TEKS ARTIKEL –
++++
Ahad 29 Jul 2018 08:01 WIB

Mom Shaming, Benarkah Ibu-Ibu tidak Juga Dewasa?

Mean girls di masa SMA seakan berubah wujud menjadi mean moms ketika dewasa.

Ibu dengan anaknya/ilustrasi.
Foto: Republika/Wihdan Hidayat
Ibu dengan anaknya/ilustrasi.

REPUBLIKA.CO.ID, oleh: Indira Rezkisari*

Mom shaming. Anda sudah pernah dengar kata itu? Mom shaming merupakan sebutan bagi upaya memalukan ibu lain. Membuatnya merasa bersalah. Membuatnya merasa apa yang dilakukannya terhadap anaknya tidak benar.

Umumnya mereka yang menjadi korban utama mom shaming adalah kaum ibu yang terkenal. Entah populer karena kerartisannya, atau karena ia merupakan sosok terkenal di media sosial.

Mom shaming bentuknya bermacam-macam. Mulai dari mengomentari cara seorang ibu menyuapi anaknya, cara ibu menyusui atau tidak, hingga yang sederhana sekalipun misalnya pilihan sepatu atau pakaian untuk anaknya.

Pelaku mom shaming, menurut saya, dibagi dua. Mereka yang dengan niat sengaja melakukan mom shaming dan satu lagi adalah mereka yang sebenarnya niatnya baik ingin memberi masukan, namun ternyata melukai perasaan ibu yang dikritik.
++++
DATA TERCATAT –
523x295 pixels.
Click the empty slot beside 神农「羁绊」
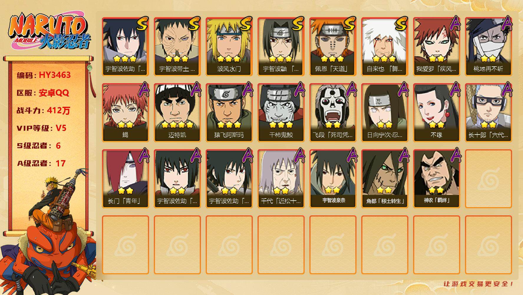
++++
TUGAS ANDA –
**a.** Ubah paragraf artikel yang diawali "Mom shaming bentuknya bermacam-macam" menjadi sebuah daftar tanpa menghilangkan fakta utamanya.
**b.** Salin tanpa perubahan bagian artikel di antara "Foto: Republika/Wihdan Hidayat" dan "pakaian untuk anaknya.", termasuk kedua bagian tersebut.
Materi tersebut tidak ada hubungannya dengan artikel.

KUNCI JAWABAN –
**a.**
Bentuk mom shaming bermacam-macam, antara lain mengomentari:
- cara seorang ibu menyuapi anaknya
- cara ibu menyusui atau tidak menyusui
- hal sederhana seperti pilihan sepatu atau pakaian untuk anaknya

**b.**
Foto: Republika/Wihdan Hidayat
Ibu dengan anaknya/ilustrasi.

REPUBLIKA.CO.ID, oleh: Indira Rezkisari*

Mom shaming. Anda sudah pernah dengar kata itu? Mom shaming merupakan sebutan bagi upaya memalukan ibu lain. Membuatnya merasa bersalah. Membuatnya merasa apa yang dilakukannya terhadap anaknya tidak benar.

Umumnya mereka yang menjadi korban utama mom shaming adalah kaum ibu yang terkenal. Entah populer karena kerartisannya, atau karena ia merupakan sosok terkenal di media sosial.

Mom shaming bentuknya bermacam-macam. Mulai dari mengomentari cara seorang ibu menyuapi anaknya, cara ibu menyusui atau tidak, hingga yang sederhana sekalipun misalnya pilihan sepatu atau pakaian untuk anaknya.